In fact, the only ones to die in the U.S. airstrike were just ordinary Iraqis. At the time, and since, these civilian deaths elicited little interest or concern compared to rampant speculation by Western opinion- and decision-makers (both in and outside the U.S.) as to whether or not the Iraqi dictator and two sons had actually been killed in the bombing raid.
The dismemembered bodies of the dead Iraqis in the Baghdad suburb were a non-issue, really; unnecessary to even list them as "unfortunate" collateral damage. They were, to borrow a phrase often used by Professor Chomsky, unworthy victims.
We need only recall how cavalierly Madeleine Albright, the U.S. Secretary of State, dismissed the deaths of half a million Iraqi children in a May 12, 1996 broadcast of an interview she did with Lesley Stahl on the public affairs programme “60 Minutes.”
Lesley Stahl on U.S. sanctions against Iraq: “We have heard that a half million children have died. I mean, that's more children than died in Hiroshima. And, you know, is the price worth it?”
Secretary of State Madeleine Albright: “I think this is a very hard choice, but the price -- we think the price is worth it. [sic].”

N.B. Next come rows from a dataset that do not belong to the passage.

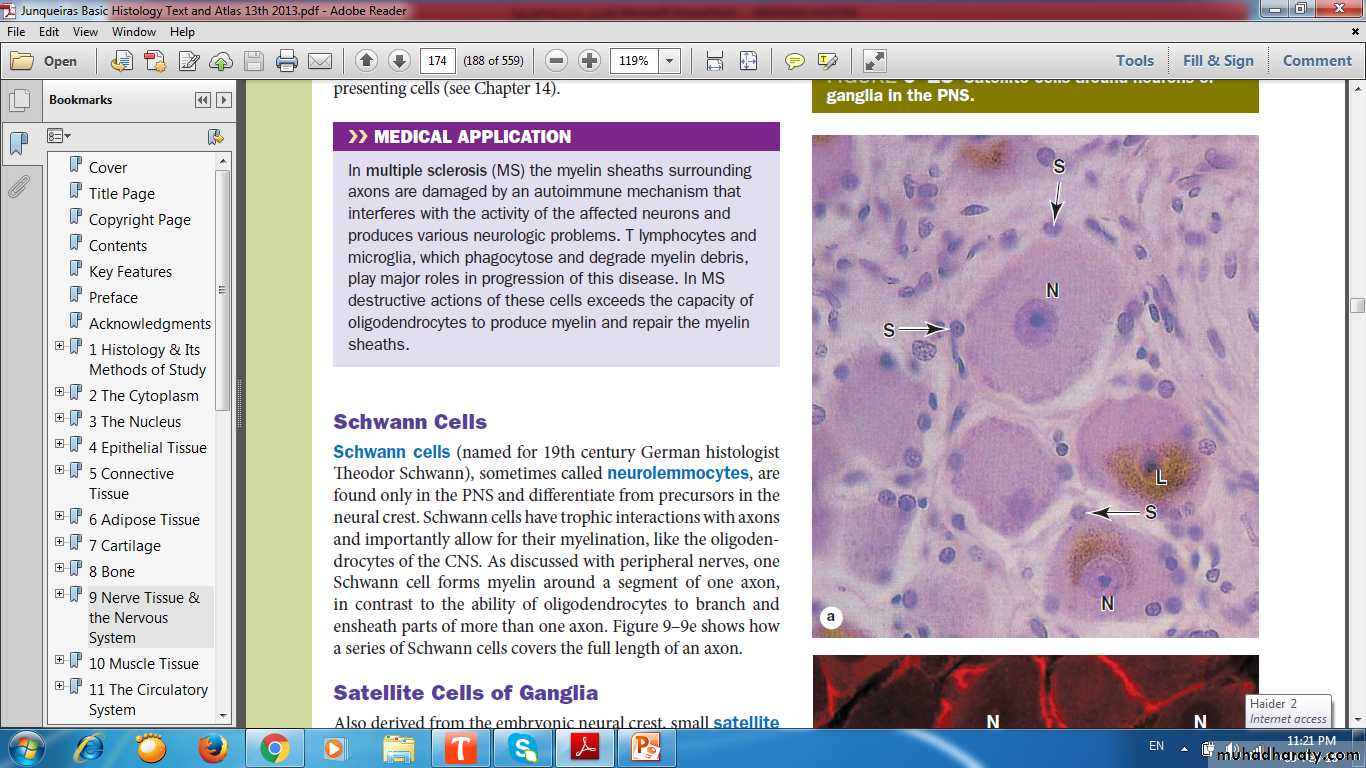Open the Window menu

[133, 32]
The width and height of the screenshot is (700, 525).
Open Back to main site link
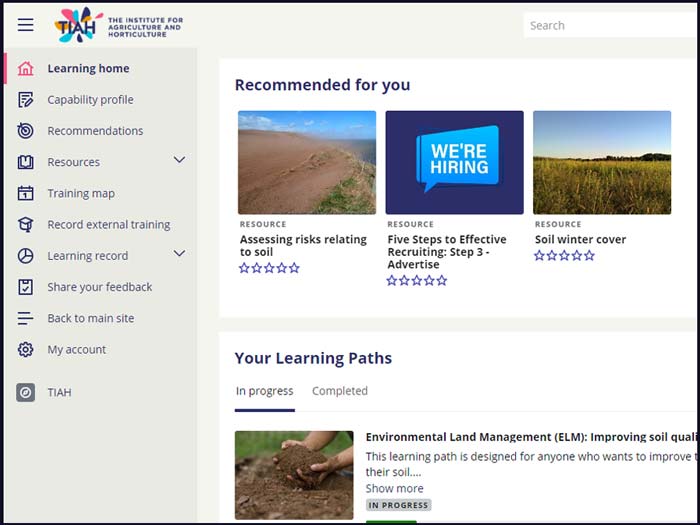pos(90,318)
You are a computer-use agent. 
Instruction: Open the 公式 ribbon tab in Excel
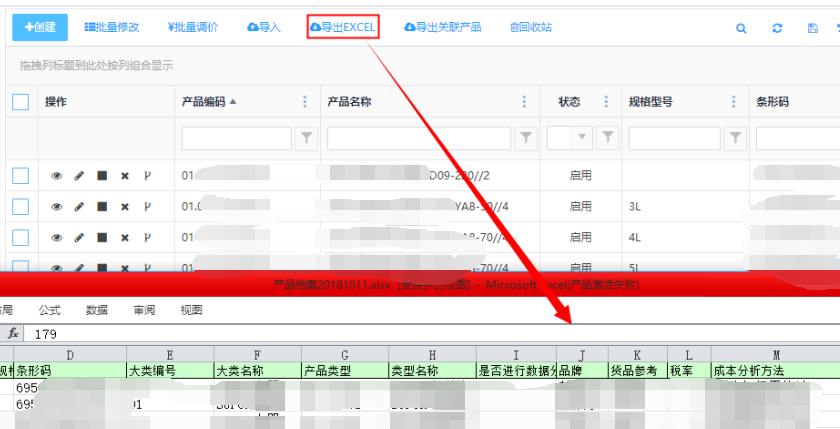(x=49, y=310)
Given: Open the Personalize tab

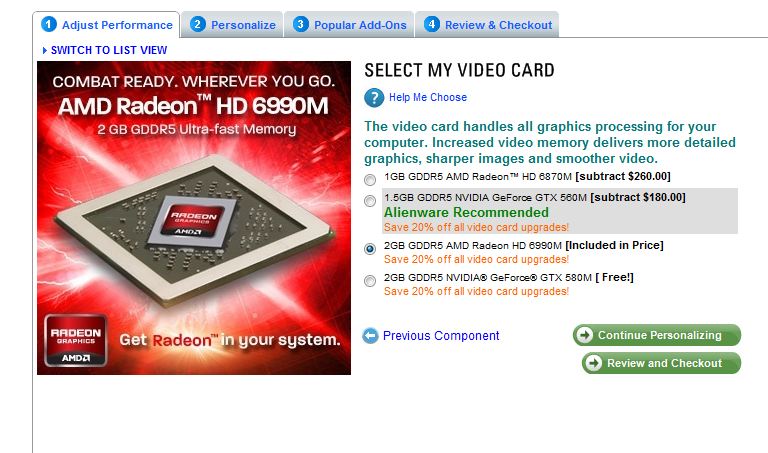Looking at the screenshot, I should (x=233, y=25).
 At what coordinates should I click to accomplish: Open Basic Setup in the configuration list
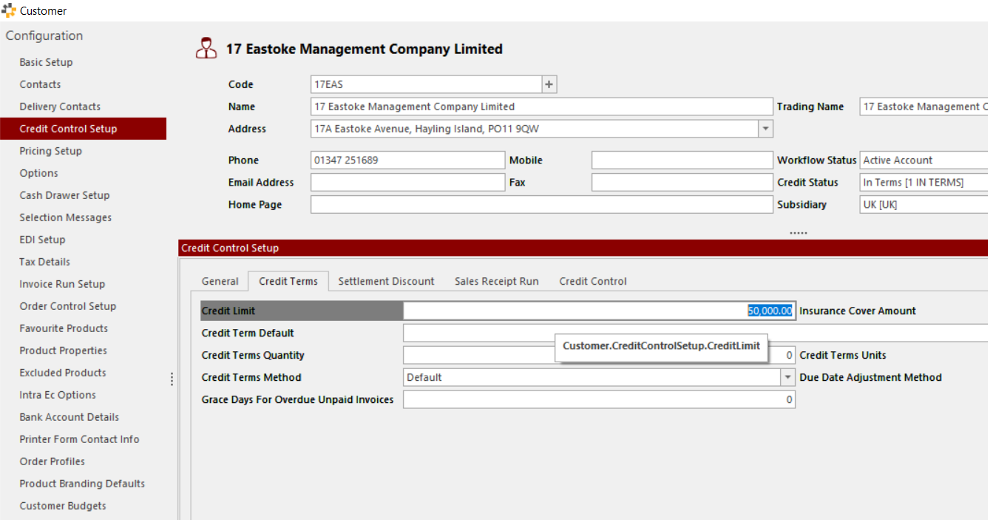tap(46, 62)
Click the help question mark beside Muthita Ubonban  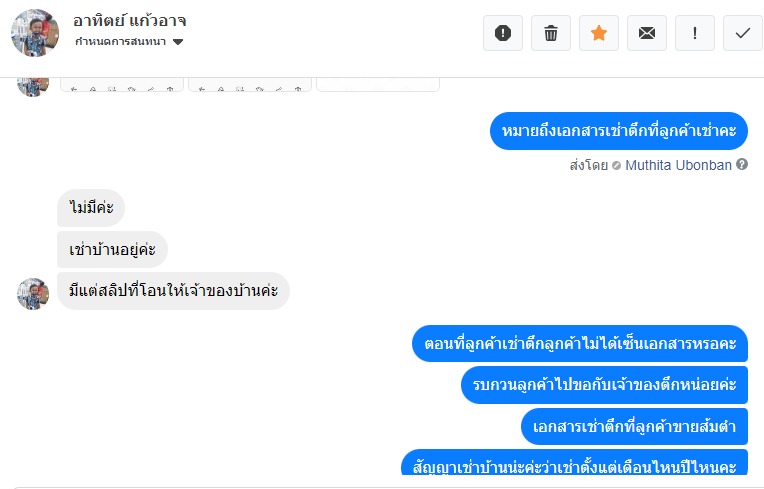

A little over a year later, Madame Albright toured Yad Vashem, Israel’s great Holocaust memorial museum. She inscribed the following in the guestbook:
"As your guest in this sacred place, moved by love, I pray for an end to intolerance [sic], the nurturing of knowledge and a coming together in peace. Madeleine Albright. September 10, 1997."
The news coverage of the event that I watched on American TV did indeed show us a woman who was visibily moved by the Yad Vashem exhibits. I saw her dab away tears.
And, I thought: Now there is a lady who can distinguish between worthy and unworthy victims.